No Key Players
No Key Players
Thursday, 7 November 2002
Someone said recently that in pop music terms Scotland was just a region. I think that’s probably true, or at least it’s factually true. London is a hub for international music. Scotland, other than the occasional signed artist who happened to be born here, isn’t on the scale.
I used to speculate that it could be otherwise. Now I don’t care. But for what it’s worth I still believe it’s a possibility that Scotland could be on the popular music map. We have a distinct and historic identity in other more important spheres: the law, the Church, politics and education. Why not music? Well the immediate answer is there are no players; no one with the entrepreneurial drive and self-belief to make hit records with relevant acts. Hit records are what the world of popular music is all about. The context that produces them has to be nurtured and championed by individuals. Here there are no such types; no Epsteins, Blackwells, Walshes, Watermans, Calders or Bransons; not even an up and coming Simon, a Fuller or a Cowell.

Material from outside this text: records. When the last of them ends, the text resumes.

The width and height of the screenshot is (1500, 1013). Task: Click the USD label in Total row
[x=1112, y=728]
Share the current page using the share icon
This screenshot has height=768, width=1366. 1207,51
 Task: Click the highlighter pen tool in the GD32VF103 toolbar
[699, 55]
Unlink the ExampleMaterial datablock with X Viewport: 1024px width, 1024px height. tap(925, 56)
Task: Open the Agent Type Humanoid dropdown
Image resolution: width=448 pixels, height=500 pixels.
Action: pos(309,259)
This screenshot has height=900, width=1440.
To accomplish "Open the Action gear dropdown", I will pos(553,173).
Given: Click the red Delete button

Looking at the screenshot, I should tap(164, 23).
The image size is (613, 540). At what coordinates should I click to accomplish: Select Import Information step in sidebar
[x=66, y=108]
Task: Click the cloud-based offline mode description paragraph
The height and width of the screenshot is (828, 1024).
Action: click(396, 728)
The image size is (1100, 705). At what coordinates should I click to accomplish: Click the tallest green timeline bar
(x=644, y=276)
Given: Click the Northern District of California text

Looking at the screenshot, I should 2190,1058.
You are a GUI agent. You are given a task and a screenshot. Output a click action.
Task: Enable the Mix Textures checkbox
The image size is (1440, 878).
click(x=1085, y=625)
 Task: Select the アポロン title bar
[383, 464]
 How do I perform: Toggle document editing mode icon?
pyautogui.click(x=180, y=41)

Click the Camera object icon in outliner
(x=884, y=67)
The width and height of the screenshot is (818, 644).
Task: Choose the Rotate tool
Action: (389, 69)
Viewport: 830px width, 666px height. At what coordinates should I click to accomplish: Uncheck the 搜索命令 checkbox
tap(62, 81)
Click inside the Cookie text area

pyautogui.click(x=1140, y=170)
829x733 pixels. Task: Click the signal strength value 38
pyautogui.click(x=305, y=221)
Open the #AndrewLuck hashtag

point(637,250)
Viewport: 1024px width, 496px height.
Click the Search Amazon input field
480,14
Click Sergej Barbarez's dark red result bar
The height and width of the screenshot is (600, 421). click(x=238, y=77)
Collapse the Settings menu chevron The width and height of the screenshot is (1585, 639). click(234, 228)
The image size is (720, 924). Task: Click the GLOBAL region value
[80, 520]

Without individuals who have the courage and confidence to speculate it won’t happen. Without the vision, determination and a capacity for risk; without the staying power to see projects through and the bottle to stomach possible failure, it just won’t happen. Someone might stumble across the odd success here and there like a fluke thing but regards instituting of a real scene - no, not without the key players.
And I’m not talking all that pretentious bollocks, that fey, poser thing that has often pervaded Scottish pop in the past. By that I mean these small-splash bands with their bloated self-importance, the Belle & Sebastians, Orange Juices and Aztec Cameras, or the likes of Postcard Records which was supposed to represent something super cool and credible. Fuck that! They took themselves and their music oh sooooooo seriously! The opposite of cool actually. Genuine cool is uncontrived, probably unaware. These folks were too self-conscious and therefore to me unconvincing. Okay, pop music in the modern setting is all contrived. As someone remarked recently “artificiality is in the nature of the authentic pop tradition”. But these people were really bad at putting on the act. You could see the joins too easily. They took their supposed hipness to heart and forgot they had to get a result; they had to sell records to be real players. If you’re chasing success in pop you play the part convincingly like on a stage and go for big hits. That’s the recipe. It’s not easy to achieve by any measure but that’s the game. Scotland, save for the few happy accidents, has never come close.
So in conclusion, what d’you do? Sell records, that’s what. Make music people want to buy, get it out there and sell as many as you can. Forget cool unless it’s natural. Never mind trendy or having cred. That will only stunt potential and is of little importance these days to what really matters.